# What is the topological properties of $\mathbb R$ that makes it uncountable (as compared to $\mathbb Q$)?

What is the topological properties of $\mathbb R$ that makes it uncountable (as compared to $\mathbb Q$)?

Further, what axioms (or properties) of $\mathbb R$ do these topological properties depend on? (I suppose completeness, and of course also the ordering, since this is what generates the usual topology...)

There is a proof in Munkres topology that a nonempty compact Hausdorff space which has no isolated points is uncountable. Obviously, this is satisfied by closed intervals in $\mathbb R$, but in $Q$, compact subsets must have isolated points ( this follows from an argument using Baire's category theorem). And can this be shown to follow from completeness?

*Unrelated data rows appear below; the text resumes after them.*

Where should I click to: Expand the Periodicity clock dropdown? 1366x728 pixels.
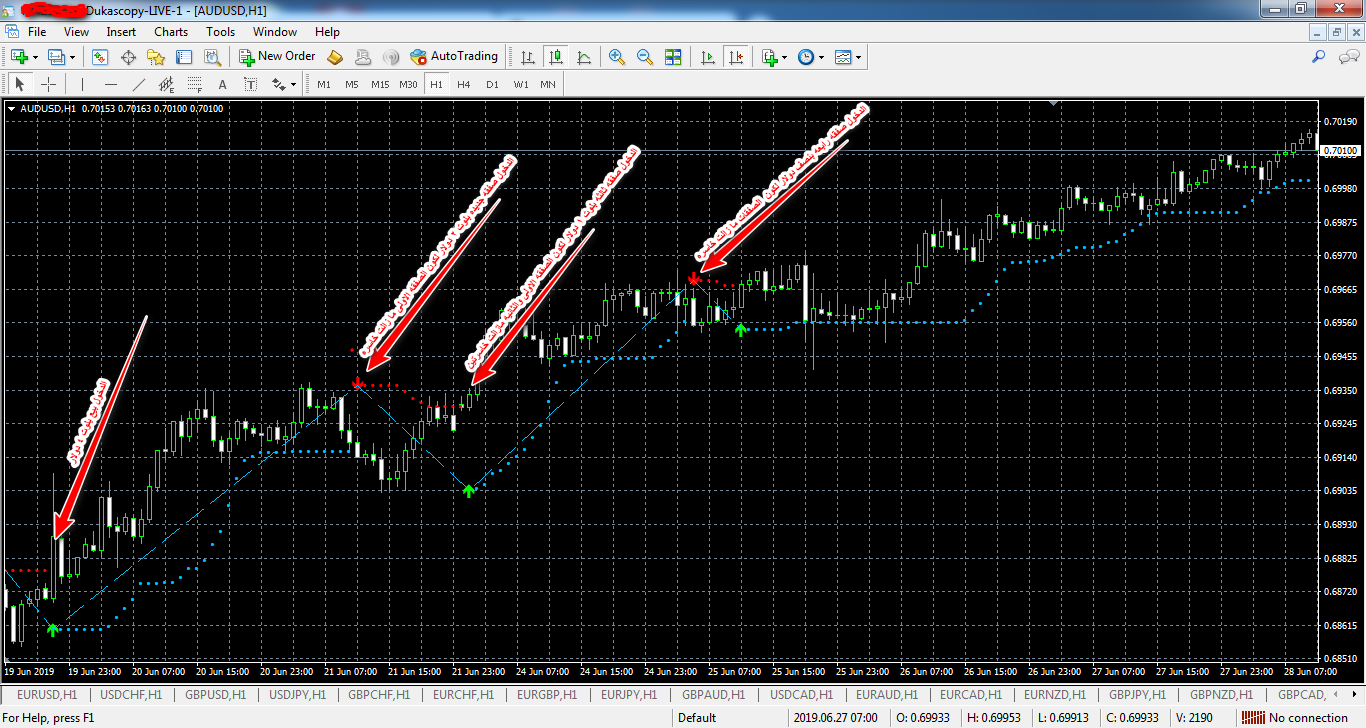pos(821,57)
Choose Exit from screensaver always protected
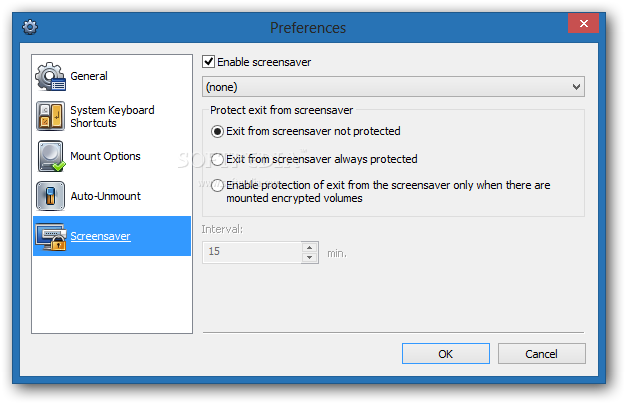Screen dimensions: 626x404 (217, 159)
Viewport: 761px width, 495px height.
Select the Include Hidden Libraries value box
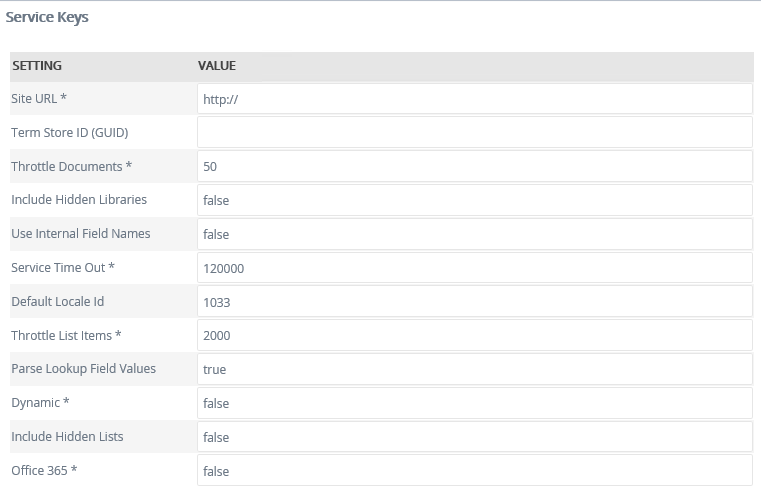(x=474, y=200)
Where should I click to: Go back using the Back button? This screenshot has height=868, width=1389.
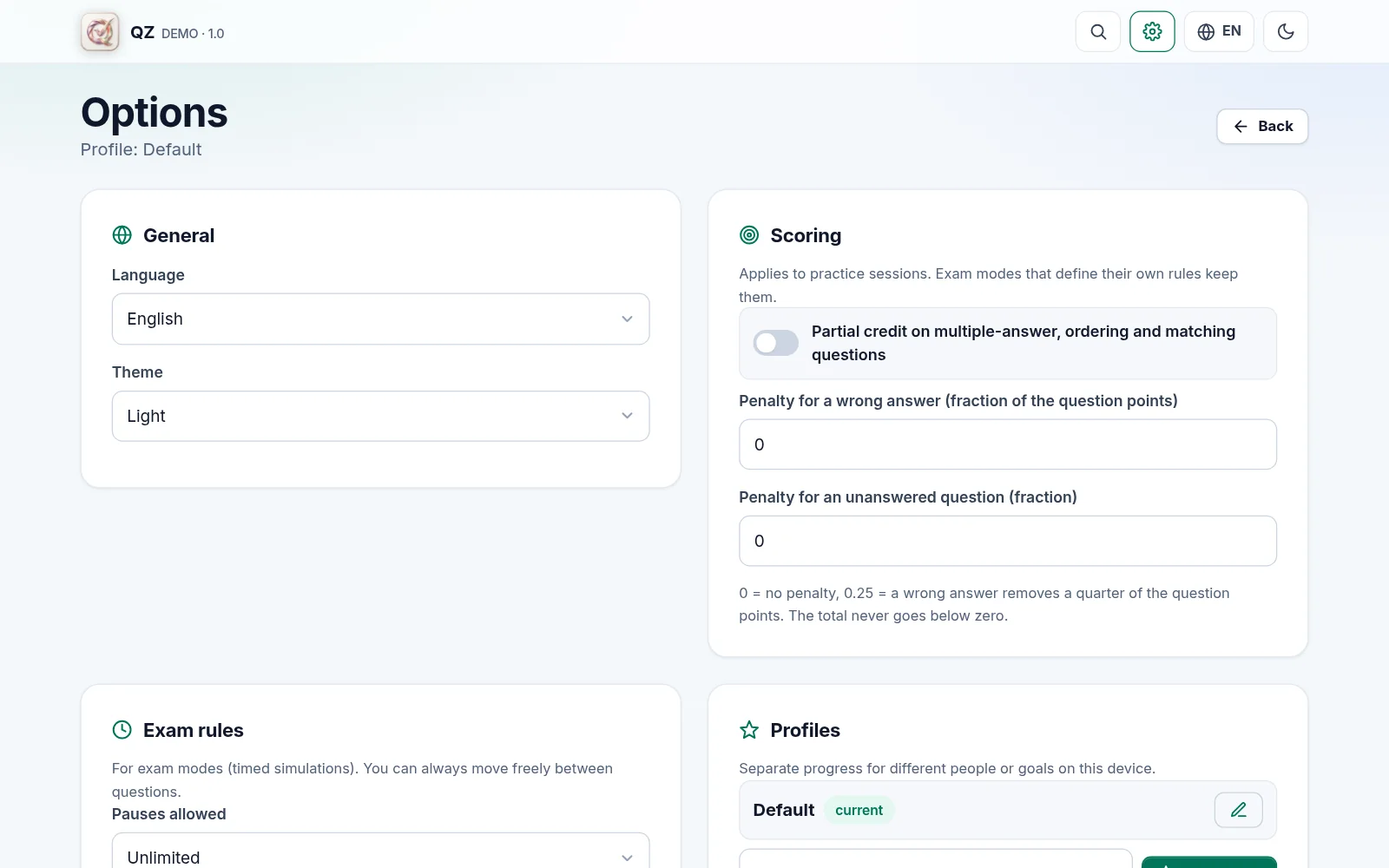1262,127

So can one say that the uncountability of the real numbers hinges on the fact that we have compact sets that are perfect, whereas the set of rationals havn't?

Is it possible to nail down this distinction even further? That is to say that compactness and that closed sets are perfect depend on some other topological property.

One topological property of $\mathbb{R}$ that makes it uncountable (more precisely, of size at least contiuum) is connectedness. Any Tychonoff (or even functionally Hausdorff) connected at least two point space has size at least continuum. The connectedness comes from completeness, actually the order completeness and no isolated points is enough. Any (at least two point) densely lineary ordered topological space that comes from complete ordering has size at least continuum.